→ **YOUR TASK**:
Output the lines of the data below as a numbered list, omitting any blank lines. Leave the pictures out of your answer.

>> BEGIN RECORDS SUPPLIED

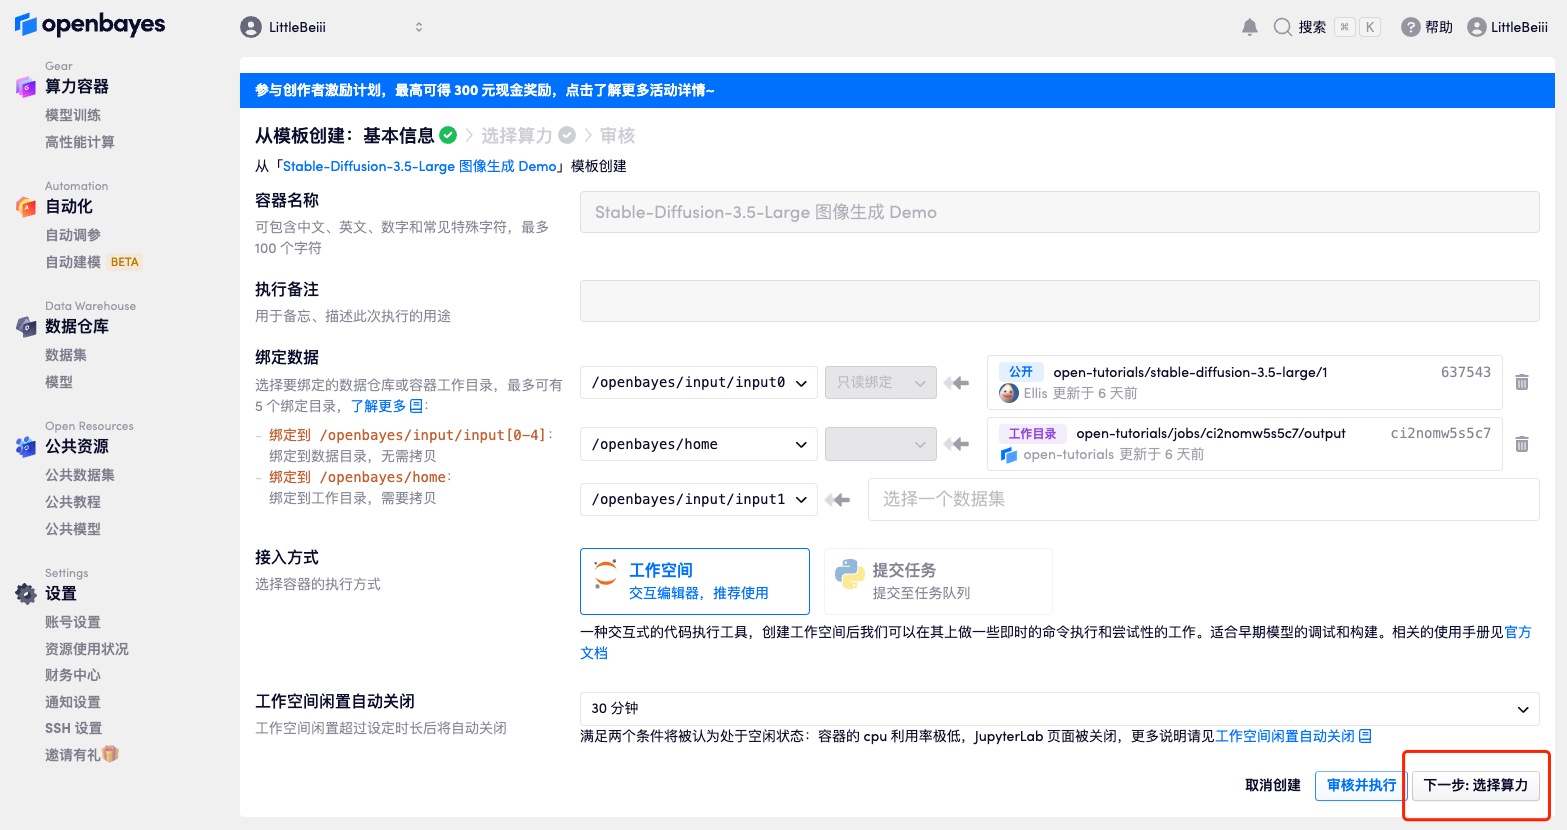This screenshot has height=830, width=1567.
Task: Open the /openbayes/input/input0 path dropdown
Action: 698,382
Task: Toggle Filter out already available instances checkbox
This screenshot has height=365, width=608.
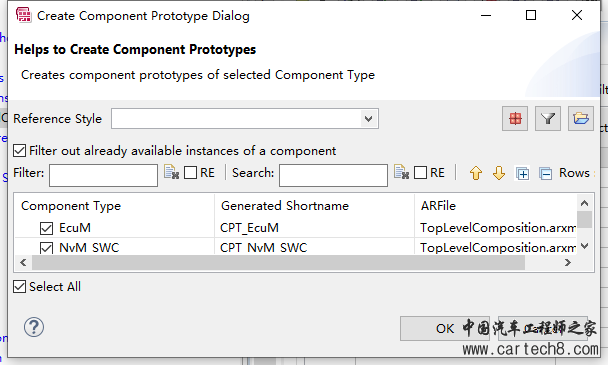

>> END RECORDS SUPPLIED

→ **TASK OUTPUT**:
1. This screenshot has height=830, width=1567.
2. Task: Open the /openbayes/input/input0 path dropdown
3. Action: 698,382
4. Task: Toggle Filter out already available instances checkbox
5. This screenshot has height=365, width=608.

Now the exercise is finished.